I’ve hunted high and low and googled near and far for a qualifying quote to back me up here, but to no avail. So you’ll just have to believe the next bit. James Dean Bradfield, talking about the Everything Must Go album mentioned that opening track Elvis Impersonator, Blackpool Pier was written after him and Richey Edwards had watched an Elvis impersonator do his act at the end of Blackpool Pier. Bradfield mentioned that the impersonator was (and I’m paraphrasing here) “crap and Scottish” – two things yer actual Elvis wasn’t. Now, I know there are approximately more Elvis impersonators than there are people in China, but when you add ‘crap’, ‘Scottish’ and ‘Blackpool’ into the mix, well, all the signs pointed to the one Elvis impersonator I knew. The next time Jesse was in the shop, probably about a year later, when preparing ‘intra music‘ for his next set of shows, I told him about the Manic Street Preachers and their massive-selling album and about the first track on it and how the band had written it after seeing a Scottish Elvis impersonator in Blackpool (though missed out the part about him being crap) and let him hear the song. You could tell he was quietly pleased at the thought of someone writing a song about him, especially as it was the opening track on such a successful LP, even if he did think the song itself was “a crocka sheeeit, sonny! Crocka sheeeit!”, a phrase everyone and their mother heard as he bawled it across the counter whilst wearing the big headphones perched on top of his blue-streaked quiff.

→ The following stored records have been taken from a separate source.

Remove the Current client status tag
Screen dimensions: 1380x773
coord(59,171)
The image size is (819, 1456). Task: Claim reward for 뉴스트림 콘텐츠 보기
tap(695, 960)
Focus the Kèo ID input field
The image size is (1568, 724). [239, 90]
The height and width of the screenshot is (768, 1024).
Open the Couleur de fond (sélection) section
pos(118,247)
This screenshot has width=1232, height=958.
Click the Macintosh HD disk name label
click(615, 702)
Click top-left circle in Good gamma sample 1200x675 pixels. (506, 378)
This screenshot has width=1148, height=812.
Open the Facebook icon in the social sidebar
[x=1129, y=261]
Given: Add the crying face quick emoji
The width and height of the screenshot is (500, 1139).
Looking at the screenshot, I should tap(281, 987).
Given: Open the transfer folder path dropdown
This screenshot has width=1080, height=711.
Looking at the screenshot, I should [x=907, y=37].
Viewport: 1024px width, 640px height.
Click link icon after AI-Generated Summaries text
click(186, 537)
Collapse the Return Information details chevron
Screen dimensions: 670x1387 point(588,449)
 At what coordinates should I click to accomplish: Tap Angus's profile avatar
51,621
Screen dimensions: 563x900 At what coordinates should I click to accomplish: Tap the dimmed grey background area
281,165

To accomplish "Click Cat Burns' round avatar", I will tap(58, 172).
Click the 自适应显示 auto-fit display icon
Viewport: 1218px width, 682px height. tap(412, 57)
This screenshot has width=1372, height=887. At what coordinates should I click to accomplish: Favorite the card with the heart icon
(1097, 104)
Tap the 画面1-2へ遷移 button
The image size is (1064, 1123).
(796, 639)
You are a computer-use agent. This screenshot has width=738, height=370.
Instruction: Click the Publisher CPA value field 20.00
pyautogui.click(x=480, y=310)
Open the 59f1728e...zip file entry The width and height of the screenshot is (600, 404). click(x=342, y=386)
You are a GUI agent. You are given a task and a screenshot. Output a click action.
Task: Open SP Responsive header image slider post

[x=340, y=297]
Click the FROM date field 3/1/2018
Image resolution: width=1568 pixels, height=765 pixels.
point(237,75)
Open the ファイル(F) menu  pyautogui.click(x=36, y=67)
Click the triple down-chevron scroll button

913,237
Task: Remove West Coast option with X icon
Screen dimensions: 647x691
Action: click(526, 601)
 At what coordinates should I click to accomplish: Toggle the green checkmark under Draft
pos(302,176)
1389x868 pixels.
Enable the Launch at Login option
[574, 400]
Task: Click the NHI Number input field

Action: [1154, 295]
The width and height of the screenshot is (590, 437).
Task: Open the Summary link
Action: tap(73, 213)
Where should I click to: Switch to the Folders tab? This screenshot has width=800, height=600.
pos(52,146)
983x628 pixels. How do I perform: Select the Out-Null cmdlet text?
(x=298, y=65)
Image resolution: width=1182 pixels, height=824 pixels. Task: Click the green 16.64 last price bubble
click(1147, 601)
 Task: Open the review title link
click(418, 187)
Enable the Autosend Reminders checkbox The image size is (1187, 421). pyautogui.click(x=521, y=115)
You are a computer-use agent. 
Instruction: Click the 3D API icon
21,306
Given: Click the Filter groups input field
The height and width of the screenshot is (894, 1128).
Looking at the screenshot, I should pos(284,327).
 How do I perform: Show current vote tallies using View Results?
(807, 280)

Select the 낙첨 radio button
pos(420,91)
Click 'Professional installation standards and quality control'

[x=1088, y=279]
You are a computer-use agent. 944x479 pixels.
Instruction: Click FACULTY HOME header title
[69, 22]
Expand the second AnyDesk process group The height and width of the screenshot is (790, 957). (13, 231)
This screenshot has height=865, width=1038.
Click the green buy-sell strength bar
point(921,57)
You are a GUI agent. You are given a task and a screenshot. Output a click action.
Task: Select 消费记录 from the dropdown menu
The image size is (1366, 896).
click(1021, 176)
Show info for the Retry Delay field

During his fat Vegas years, ol’ Elvis Himselvis used to come on stage to this, Richard Strauss‘s Also Sprach Zarathustra. You might know it better as the theme to 2001: A Space Odyssey. My favourite version is Deodato‘s outrageously eeeeelongated funkified version, Fender Rhodes, clipped guitar ‘n all. Jazz funk? Funk jazz? Prog soul? Who knows, who cares? This is the sound of afros jammin’. Extraordinary!
For reasons I have never quite fathomed, Also Sprach Zarathustra also makes an appearance several times in the lyrics of The Fall‘s Free Range, where Mark E Smith battles over synthesized beats and too-low-in-the-mix guitars to sound like a demented steamer arguing with himself at a bus stop. I’ve got this on one of those supposedly limited 7″s, where the sleeve was spray painted by yer actual band. You probably have it too.